Method	PIP	UPLight	ZJU-RGB-P
FISTA	13.87 / 0.45 / 0.45	16.72 / 0.26 / 0.53	14.50 / 0.46 / 0.44
FlatNet	21.57 / 0.68 / 0.45	10.78 / 0.27 / 0.98	16.73 / 0.54 / 0.57
PolarAnything (RGB)	22.02 / 0.66 / 0.29	11.98 / 0.40 / 0.93	19.96 / 0.62 / 0.38
PolarAnything (FISTA)	21.51 / 0.64 / 0.31	11.84 / 0.36 / 0.98	19.05 / 0.58 / 0.42
FISTA + Transformer	28.85 / 0.88 / 0.12	17.93 / 0.44 / 0.53	27.20 / 0.89 / 0.19
Ours (FISTA input)	35.13 / 0.97 / 0.03	20.49 / 0.52 / 0.32	31.19 / 0.97 / 0.07

FlatNet and PolarAnything struggle under the partial polarization sampling of lensless measurements and show limited generalization to unseen datasets. Our method consistently outperforms all baselines, recovering richer high-frequency details and improving structural fidelity. See the paper for full results including the four-angle RGB configuration, ADMM variants, PSF robustness, fine-tuning, and ablation studies.

Simulated datasets

Qualitative reconstruction results on UPLight and ZJU-RGB-P. Columns: RGB guidance, FISTA reconstruction, FISTA + Transformer w/o RGB, our full RGB-guided model, its fine-tuned version, and the ground-truth polarization image. Each polarization grayscale triplet (0°, 45°, 90°) is visualized as an RGB composite. Note how the RGB guidance improves the high-frequency recovery.

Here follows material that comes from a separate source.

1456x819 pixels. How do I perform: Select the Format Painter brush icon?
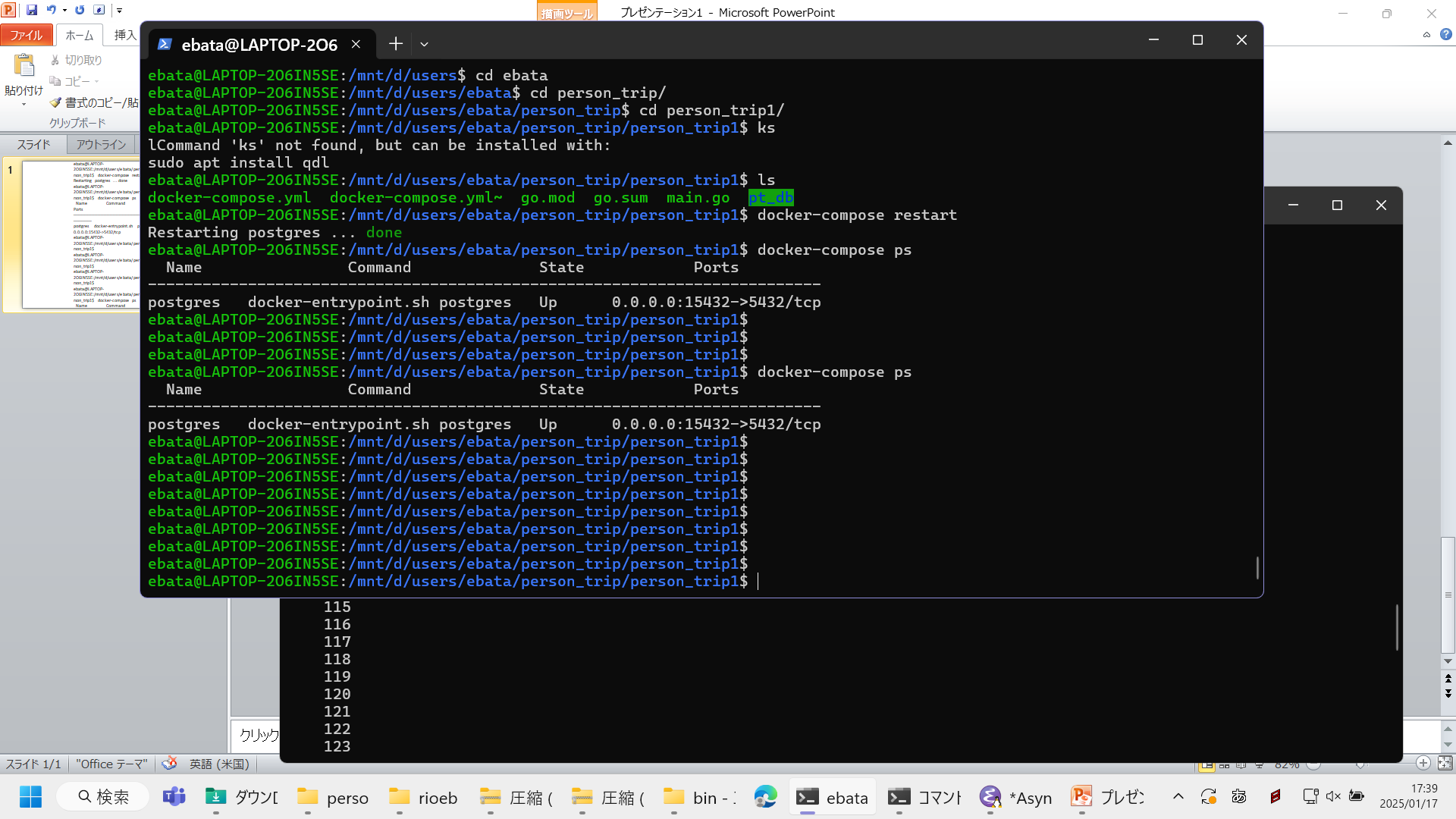pos(55,102)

	RGB (guide)	FISTA pred	FISTA + Transformer	Ours	Ours (fine-tuned)	GT
UPLight
UPLight
ZJU-RGB-P
ZJU-RGB-P

Pretrained models

Stage II checkpoints trained on FISTA Stage-I reconstructions from PIP. Download from Hugging Face. Usage details are in the repository README.md.

Checkpoint file	`net_type`	`use_guide`	Description
`grayscale_with_guide.pth`	`swinfusionSR_GRAYSCALE`	`true`	Grayscale polarimetric, RGB-guided
`grayscale_no_guide.pth`	`swinfusionSR_GRAYSCALE`	`false`	Grayscale polarimetric, no guide
`color_with_guide.pth`	`swinfusionSRcolor`	`true`	Color polarimetric, RGB-guided
`color_no_guide.pth`	`swinfusionSRcolor`	`false`	Color polarimetric, no guide

Set path/pretrained_netG in your option JSON to a downloaded .pth or use wget as in the README.

Acknowledgements

We thank Tomer Pee’r and Michael Baltaxe (General Motors) for providing a suitable version of the PIP dataset, and Shay Elmalem for fruitful discussions. This work was partially supported by the Center for AI and Data Science at Tel Aviv University (TAD) and by ERC Grant No. 10111339.

The physics-based reconstruction (Stage I) was inspired by Spectral DiffuserCam (Monakhova et al., 2020). The refinement network (Stage II) builds on SwinFuSR (Arnold et al., 2024).